WHAT NEEDS TO BE DONE:
Output every entry below word for word, without its pictures.

Stored records:
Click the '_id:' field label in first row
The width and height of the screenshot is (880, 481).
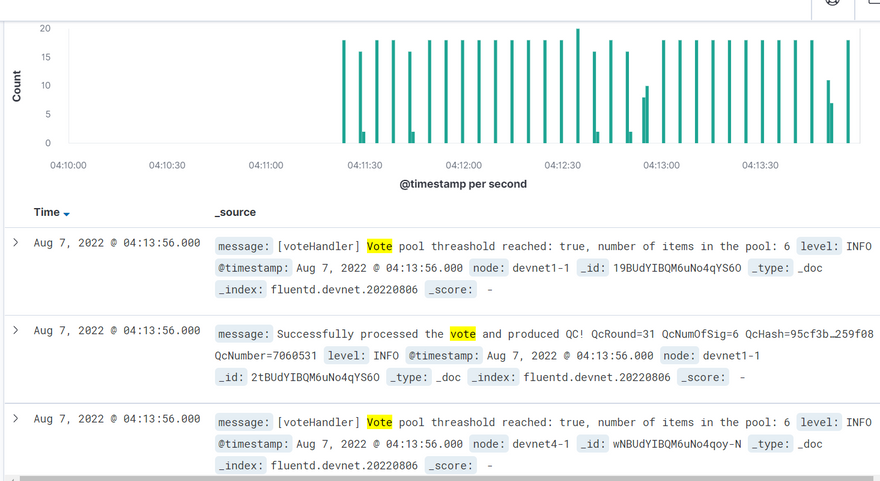593,268
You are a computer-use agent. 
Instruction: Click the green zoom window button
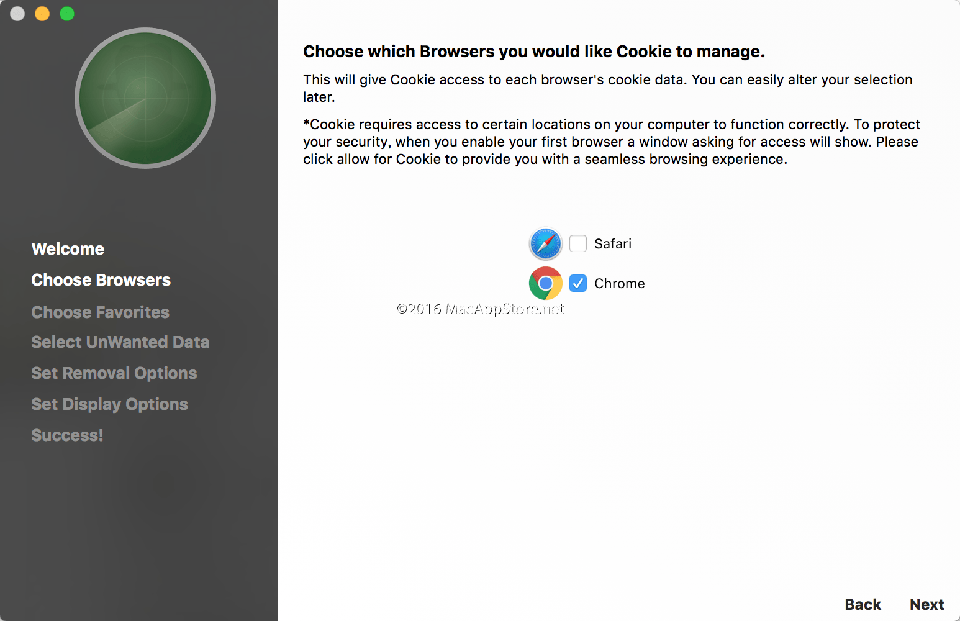pos(66,14)
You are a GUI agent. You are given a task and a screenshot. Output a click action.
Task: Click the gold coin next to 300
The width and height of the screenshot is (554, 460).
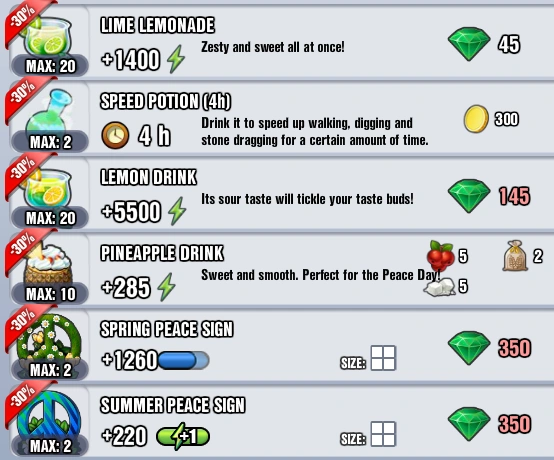tap(476, 119)
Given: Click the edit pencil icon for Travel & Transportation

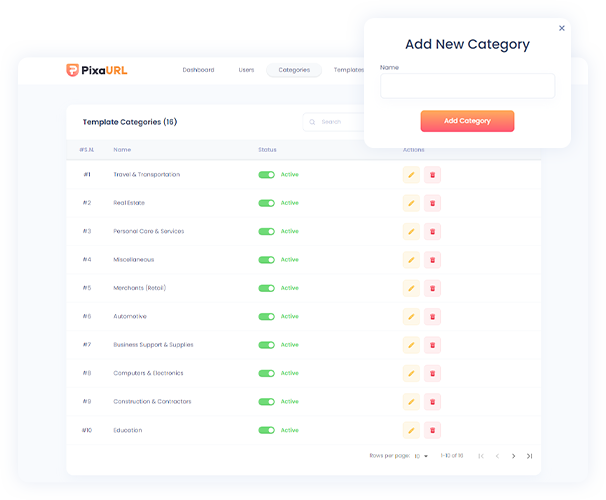Looking at the screenshot, I should click(411, 175).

RESPONSE TO THE EXERCISE:
Click the '_id:' field label in first row
The width and height of the screenshot is (880, 481).
593,268
You are a computer-use agent. 
Instruction: Click the green zoom window button
pos(66,14)
You are a GUI agent. You are given a task and a screenshot. Output a click action.
Task: Click the gold coin next to 300
The width and height of the screenshot is (554, 460).
tap(476, 119)
Given: Click the edit pencil icon for Travel & Transportation

Looking at the screenshot, I should click(411, 175).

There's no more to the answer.